Jesus and Thomas
Jesus and Thomas
The Gospel for Easter2B includes the famous scene of Thomas initially missing the Easter Day appearance by Jesus to the gathered disciples, refusing to believe until he sees the Risen One for himself (and can actually touch his resurrected body), and then subsequently being granted a chance to do just that.
At first glance this story seems to be the very model of an Easter appearance story.
- We have fearful disciples hidden away in a secure place for fear of the Judeans.
- We have a miraculous appearance as Jesus appears in their midst and reassures them they are not seeing a ghost.
- We have words of commissioning, as Jesus both bestows the Spirit on them that very day (rather than some 50 days later as Luke-Acts will one day tell the tale) and empowers the disciples to forgive/retain sins.
- We have a missing disciple who refuses to accept the testimony of his fellow followers, and demands to have that same experience (and more) himself.
- We then get a return appearance by Jesus, with no explanation of his intervening absence and for no apparent reason other than to meet Thomas' demands.
- Once again Jesus miraculously appears inside a secure place, but this time Thomas is present. His wishes are granted.Thomas both sees Jesus and has the opportunity to touch his (presumably physical) body.
But is this really a standard example of an Appearance story?
Note that Thomas is hardly commended for his belated discovery of faith.
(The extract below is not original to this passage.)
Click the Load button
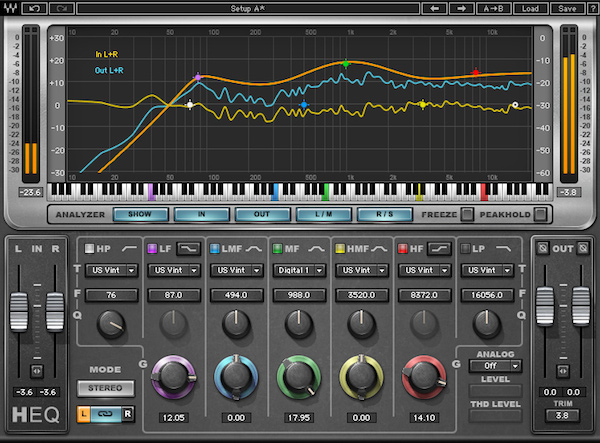Image resolution: width=600 pixels, height=443 pixels. point(530,8)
There is no beatitude for Thomas; only for those who, unlike Thomas, believe despite never seeing Jesus for themselves!
"Have you believed because you have seen me?
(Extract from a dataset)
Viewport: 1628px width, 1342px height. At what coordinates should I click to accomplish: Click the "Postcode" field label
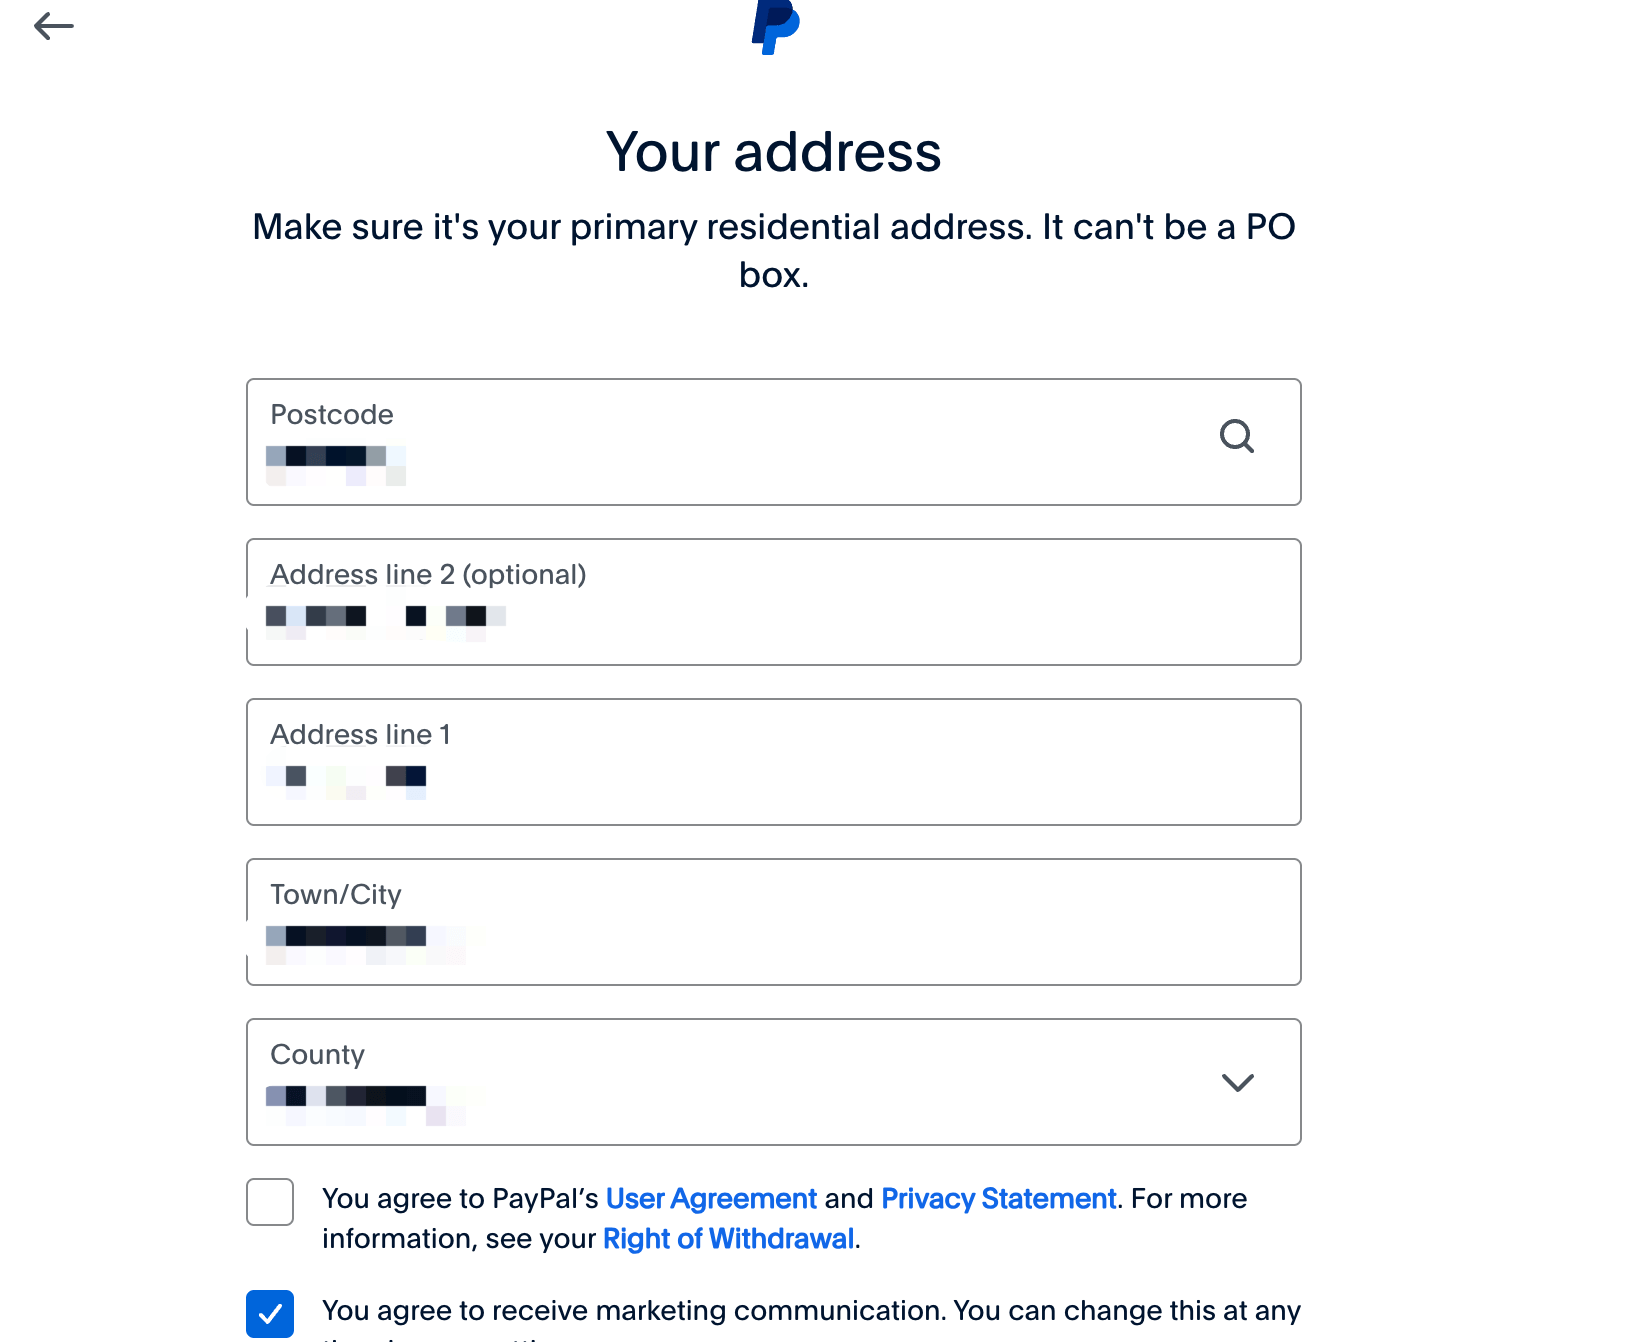tap(332, 415)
Blessed are those who have not seen and yet have come to believe."
Jesus does not renew the gift of the Spirit (for Thomas), nor does he repeat the apostolic ordination ceremony so that Thomas can now share in the commissioning previously given to his friends. In the end, Thomas becomes the very model of the kind of disciple Jesus does not need. Far from serving as an exemplar of faith, Thomas is belittled by the narrative. He has come to faith, but he has not received the blessing.
The summary statement that follows this incident (vss. 30-31) makes it clear that the faith which marks a true disciple relies on the witness of others rather than a personal experience of the Risen Lord.
The Gospel of John almost seems embarassed by the appearance tradition here. A visitation by the Risen One might be the basis for ministry by the disciples, but it is neither a necessary nor sufficient basis for faith. Faith depends on accepting the witness of others, not in securing a personal miracle that removes all opportunity for doubt.
What might be the current equivalent of Thomas' inappropriate and unwelcome desire for some tangible proof of the resurrection? Might it be the continued insistence by some Christians that authentic Easter faith necessarily involves belief in the empty tomb? Has an insistence on the literal historicity of the biblical texts become a Thomas-like retreat from Johannine faith in its quest for some quasi-tangible miracle to serve as a prop for faith?